What will this acre of land be next year, or a year from now, or in seven generations?
What will Lyons be?
Lyon’s eastern corridor plans are encroaching on this one acre postage stamp, one planning meeting and one greedy land developer after another. What happens if, after lines are drawn in the sand, those lines are overstepped? Will we be swallowed up? Will big footprints of “progress” erase the dream and change the form to something unrecognizable?
About 20 years ago, I sat in a café that is now a barbeque restaurant. I overheard a conversation between one of the town fathers and a real estate developer. The developer said “I know people don’t want more houses built here, but all you have to do is build one, and people don’t notice. You build another, and they don’t mind that either.

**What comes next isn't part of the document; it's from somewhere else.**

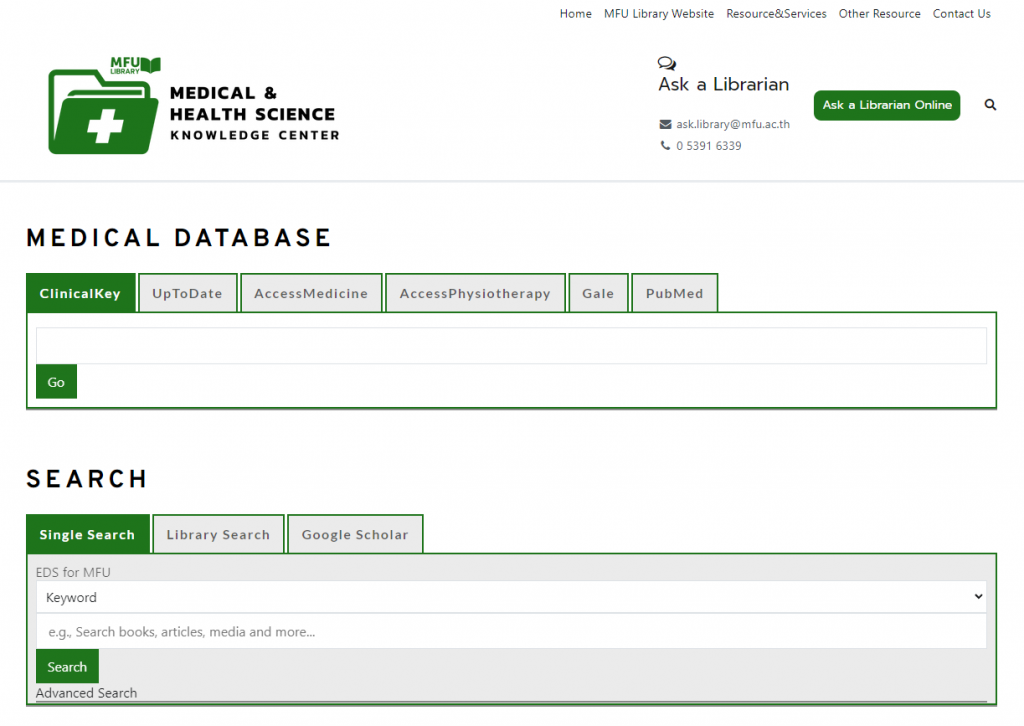
Task: Switch to the Library Search tab
Action: tap(218, 535)
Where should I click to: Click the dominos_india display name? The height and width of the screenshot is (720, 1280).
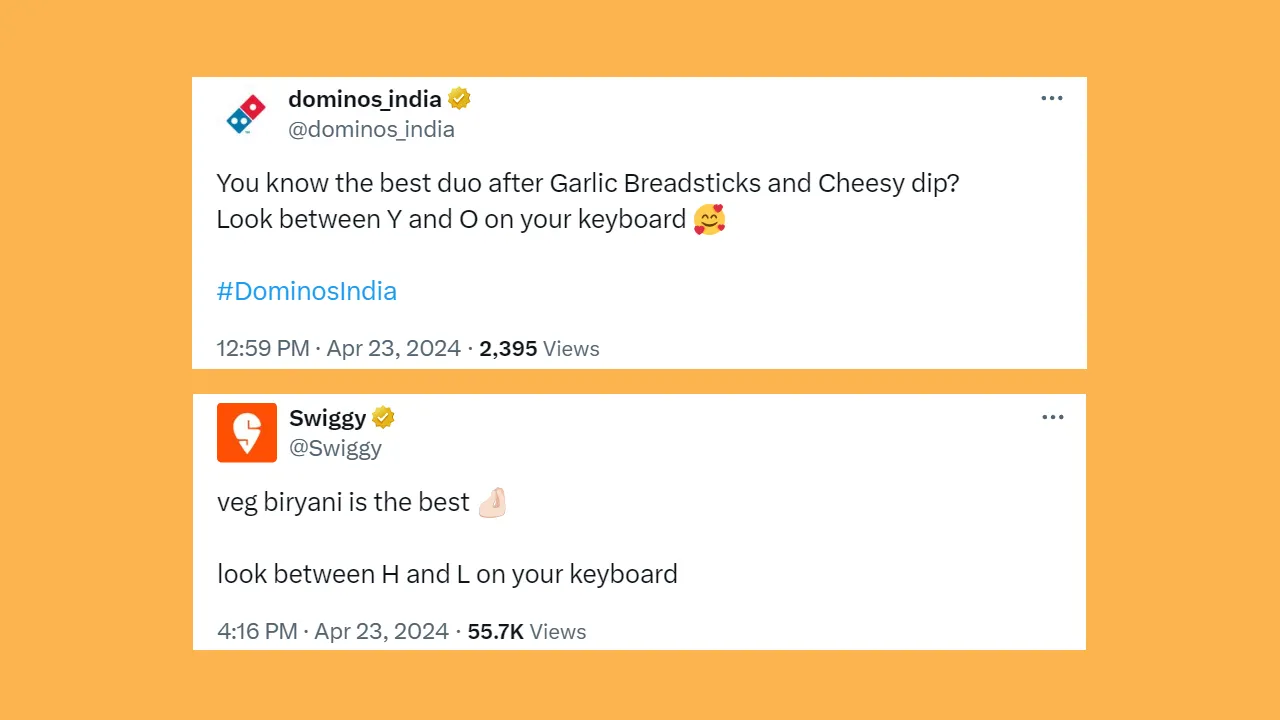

You just gradually build more until you have a whole subdivision, and no-one protests. That’s the way we’ll get what we want.” I’ve watched Eagle Canyon turn from something lush and wild, its grasses moving like ocean waves in the wind, to a community of houses built too close together, to satisfy a developer’s greed. Houses cover what was once fertile land near the high school. Houses dot the hills overlooking Lyons. Those who live in these homes are not at fault. All of us live on land that was stolen from the wildness, and from indigenous people. But all of us who live here now, who love this place, have a responsibility to care for the land we’re on. And, we need to feel that we are of the land, not merely on it. We need to clearly see the encroachment that is happening, and to actively confront it. The threat of unbridled development, destroying the uniqueness of Lyons as a sustainable community, is real. All who have settled here in the past, and all those who have recently chosen to live in Lyons because of its specialness, must be alert and active in facing and conquering this threat.
I’ve seen the flagpole community that was to have been built on Blue Mountain Road defeated by a determined populace. We need that same determination yet again.
Our transitory lives give us a precious opportunity to live beyond selfish interests, to understand and encompass the responsibility of the larger dream this land expects of us. What will our small defiant statement of a farm be next year, a year from now, seven generations into the future? What will Lyons be? What we dream, and what we do, does matter.
Is it enough that, generation after generation, the dream is kept alive? Holding hands, letting go, holding hands, slipping away, in waves of overlapping dreaming and doing?
If we keep the dream, in seven generations, all will be well.